At the authoritative note in her voice, they fell back, helpless hurt looks on their faces. "I mustn't cry in front of them," she thought. "I mustn't break now or they'll begin crying too, and then the darkies will begin screaming and we'll all go mad. I must pull myself together. There's so much I'll have to do. See the undertaker and arrange the funeral and see that the house is clean and be here to talk to people who'll cry on my neck. Ashley can't do them. I've got to do them. Oh, what a weary load! It's always been a weary load and always some one else's load!"

She looked at the dazed hurt faces of India and Pitty and contrition swept her. Melanie would not like her to be so sharp with those who loved her.

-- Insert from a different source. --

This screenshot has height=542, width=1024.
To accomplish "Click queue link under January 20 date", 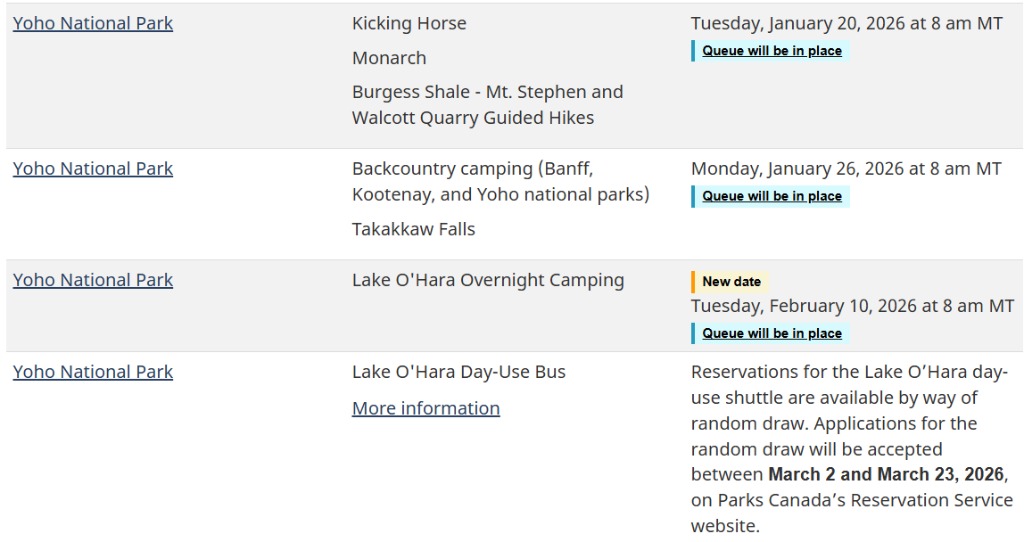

"I'm sorry I was cross," she said, speaking with difficulty. "It's just that I -- I'm sorry I was cross, Auntie. I'm going out on the porch for a minute. I've got to be alone. Then I'll come back and well --"

She patted Aunt Pitty and went swiftly by her to the front door, knowing if she stayed in this room another minute her control would crack. She had to be alone. And she had to cry or her heart would break.

She stepped onto the dark porch and closed the door behind her and the moist night air was cool upon her face. The rain had ceased and there was no sound except for the occasional drip of water from the eaves. The world was wrapped in a thick mist, a faintly chill mist that bore on its breath the smell of the dying year. All the houses across the street were dark except one, and the light from a lamp in the window, falling into the street, struggled feebly with the fog, golden particles floating in its rays. It was as if the whole world were enveloped in an unmoving blanket of gray smoke. And the whole world was still.

She leaned her head against one of the uprights of the porch and prepared to cry but no tears came. This was a calamity too deep for tears. Her body shook. There still reverberated in her mind the crashes of the two impregnable citadels of her life, thundering to dust about her ears. She stood for a while, trying to summon up her old charm: "I'll think of all this tomorrow when I can stand it better." But the charm had lost its potency. She had to think of two things, now -- Melanie and how much she loved and needed her; Ashley and the obstinate blindness that had made her refuse to see him as he really was. And she knew that thoughts of them would hurt just as much tomorrow and all the tomorrows of her life.

"I can't go back in there and talk to them now," she thought. "I can't face Ashley tonight and comfort him. Not tonight! Tomorrow morning I'll come early and do the things I must do, say the comforting things I must say. But not tonight. I can't. I'm going home."